*Exercise task:*
Rewrite the material from the line that contains "Return [X, Y] for each given word" through its last line, scaling every coordinate in the answers by 2.25 and rounding each result to a whole number, with halves rounded up. Leave out the pictures.

Records for locating described items
— begin —
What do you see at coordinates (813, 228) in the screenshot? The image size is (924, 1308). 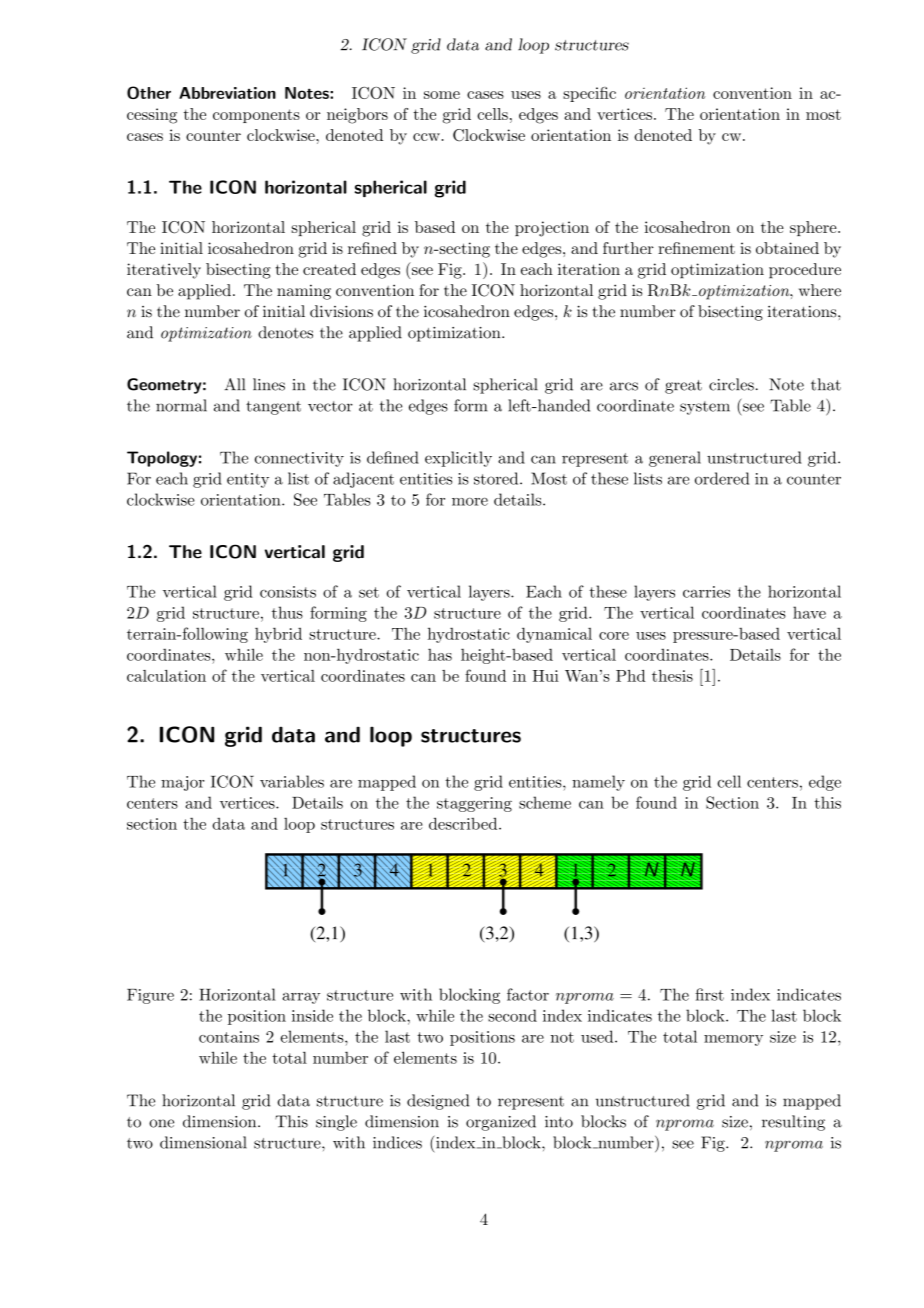 I see `sphere` at bounding box center [813, 228].
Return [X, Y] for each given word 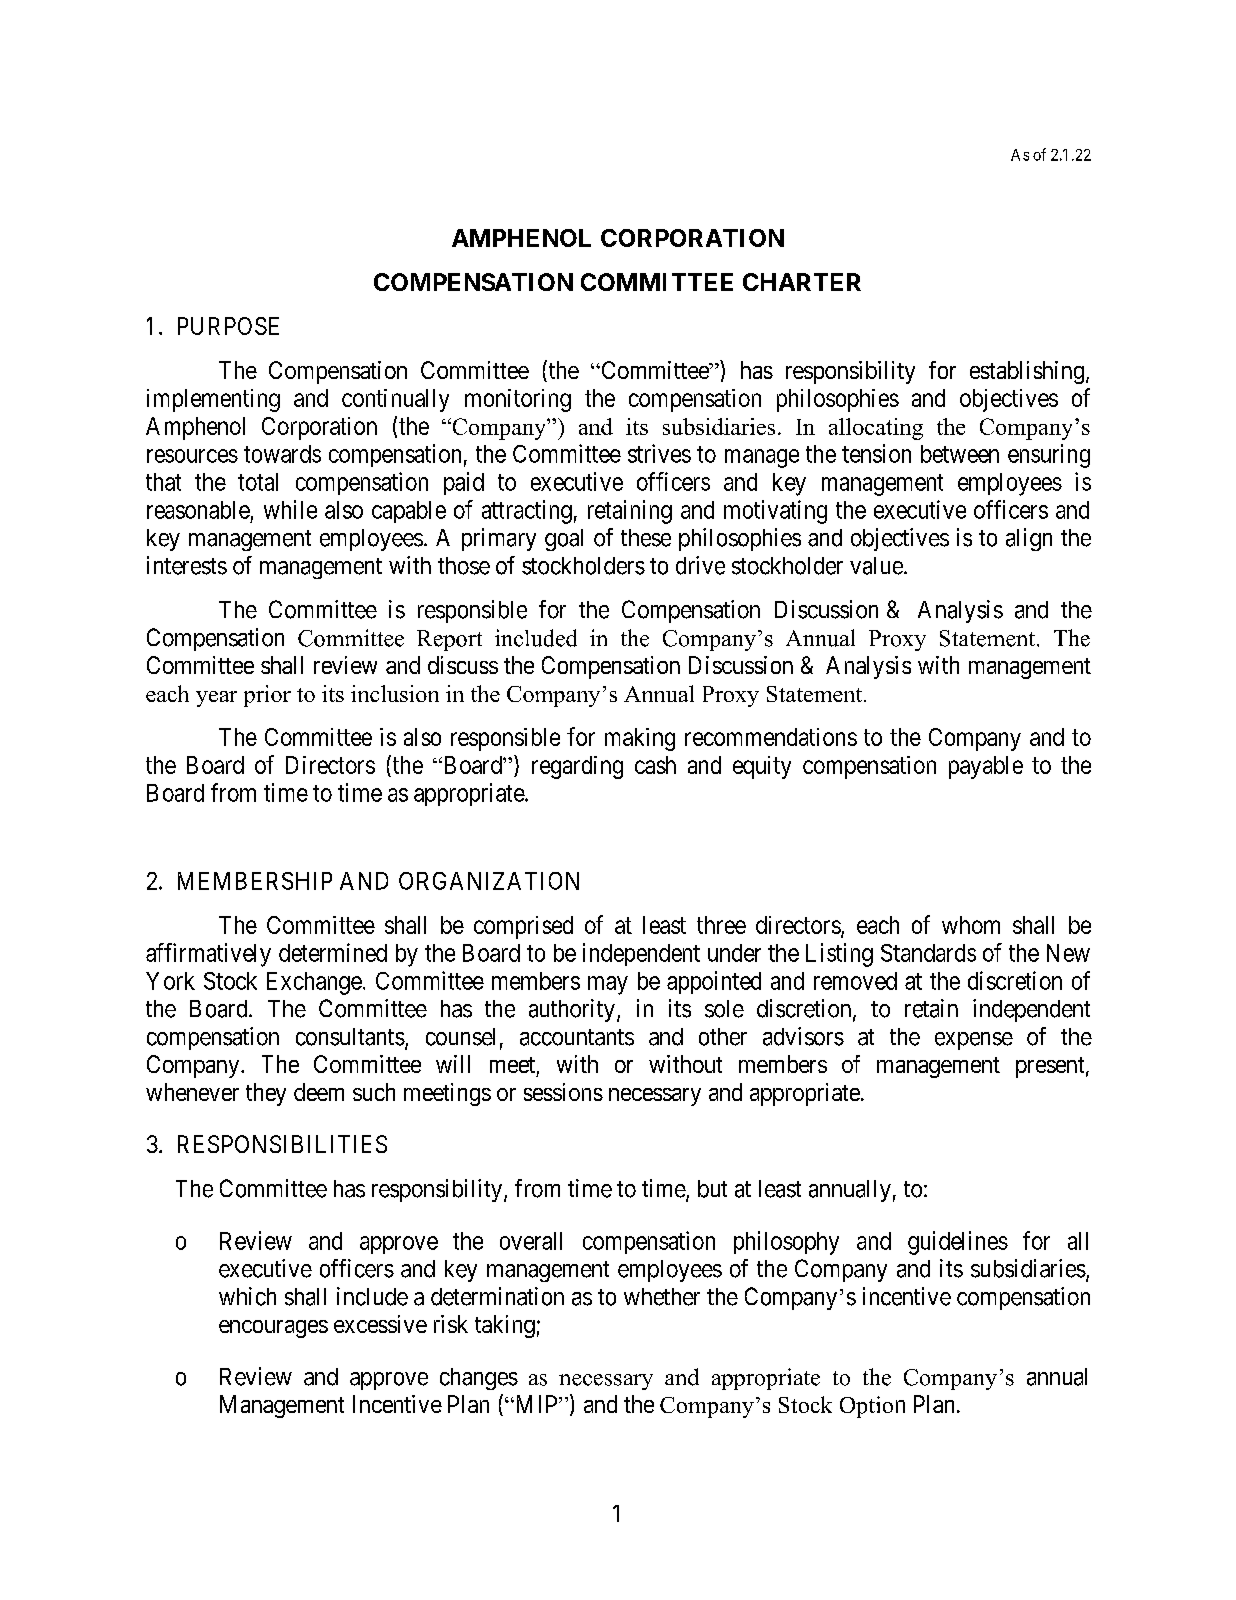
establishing [1027, 372]
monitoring [518, 400]
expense [974, 1041]
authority [572, 1010]
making [640, 739]
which [247, 1296]
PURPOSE [228, 326]
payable [986, 767]
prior [267, 696]
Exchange [314, 983]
— end —
*Final result:*
Return [X, Y] for each given word 
establishing [2311, 837]
monitoring [1166, 900]
expense [2192, 2342]
authority [1287, 2273]
making [1440, 1663]
which [556, 2916]
PURPOSE [513, 734]
payable [2219, 1726]
prior [601, 1566]
Exchange [707, 2212]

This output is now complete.